Il ribrezzo, lo schifo di tre diciottenni ( indi maggiorenni) studenti in un istituto superiore della provincia polesana è indescrivibile. Meglio un figlio morto piuttosto di simili delinquenti.

Lo spettacolo che è stato rappresentato dal TG è qualcosa che mente umana stenta a concepire. In classe tre bastardi o figli di genitori di infimo ceto, hanno osato appoggiare su un banco un piccolo crocifisso e distrutto a colpi di bastone, con sottofondo di bestemmie. Al posto del Cristo un biglietto con le parole:” torno subito”.

Sono stati denunciati dai carabinieri di Rovigo per atti vandalici e blasfemia.

Dovevano essere subito portati in carcere, visto e considerato che sono maggiorenni e il magistrato che li dovrà processare, sempre che non sia un ateo e rispetti le leggi, dovrebbe, come minimo, condannarli a lunga reclusione.

Ma chi sono questi giovani che arrivano a compiere degli atti così orribili? Satanisti, pervertiti, dei falliti sia nella scuola che nella vita e perciò provano odio per tutti, compreso il nostro Gesù Cristo?

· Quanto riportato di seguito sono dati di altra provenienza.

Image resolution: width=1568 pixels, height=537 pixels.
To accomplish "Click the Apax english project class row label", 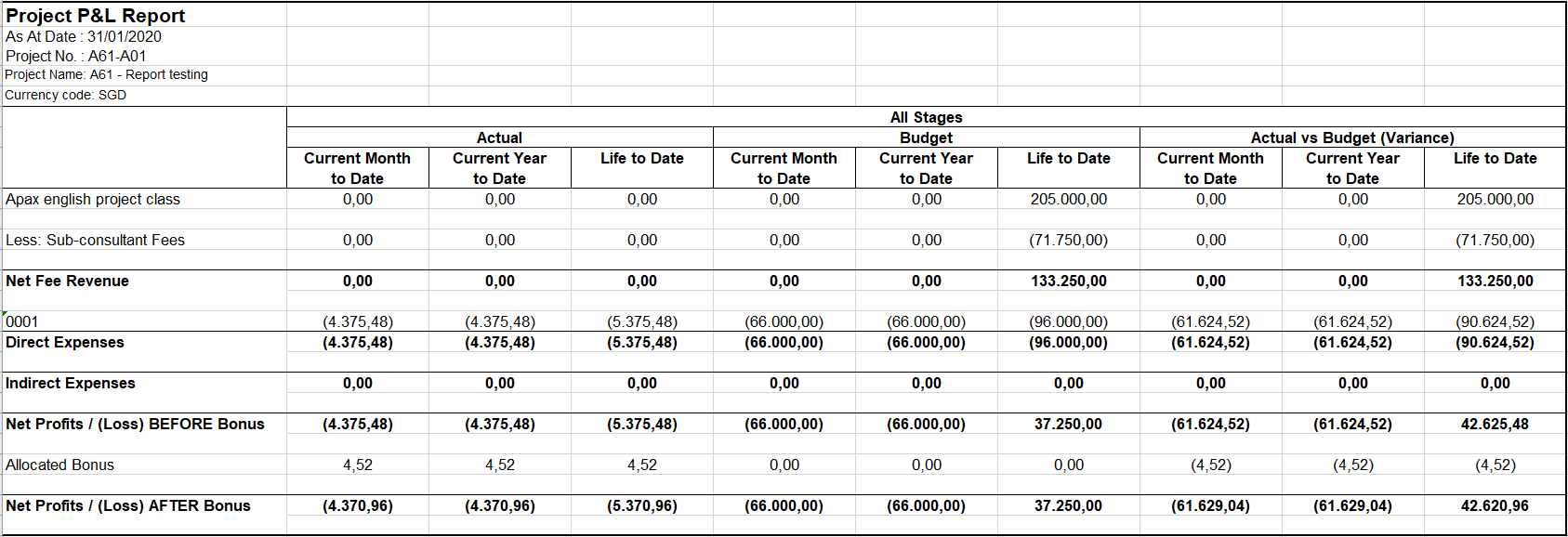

L’accanimento verso il crocifisso con un bastone e le urla che seguivano parevano quelle di un pazzo che, finchè non ha finito il suo turpe atto vandalico e blasfemo con ferocia inaudita, non si è ritenuto soddisfatto.

Quante saranno state le persone che hanno visto questo scempio ed avranno pianto?

Moltissime, anche coloro che non sono cristiani avranno avuto un gesto di ripulsa e di rabbia nel vedere un ragazzo scendere a simile blasfemia.

E’ risaputo che parte dei nostri giovani si drogano, spacciano per denaro, a scuola trattano i loro insegnanti in modo indegno, sono villani, ineducati, anzi maleducati, sino a compiere atti vandalici nelle loro scuole. Bella gioventù! Ma, arrivare al punto di quei tre bastardi, anche il peggior teppista non avrebbe osato dissacrare un crocifisso che rappresenta la nostra religione, il nostro credo che con il battesimo ci ha fatto figli di Dio.

Ma hanno genitori questi mostri e se li hanno che educazione hanno loro impartito?

Non ci deve essere pietà per la giovane età,  sono già maggiorenni, devono essere condannati e finire in carcere a scontare una lunga pena perché ciò che hanno fatto è peggio di un omicidio, di un atto terroristico. Sono delle bestie, non appartengono al genere umano.

Dio, nella Sua infinita bontà li perdonerà, mentre saranno molti i cristiani  che li malediranno in eterno.

Hanno compiuto un atto così infame che meritano un futuro talmente orribile che li accompagnerà sino alla morte.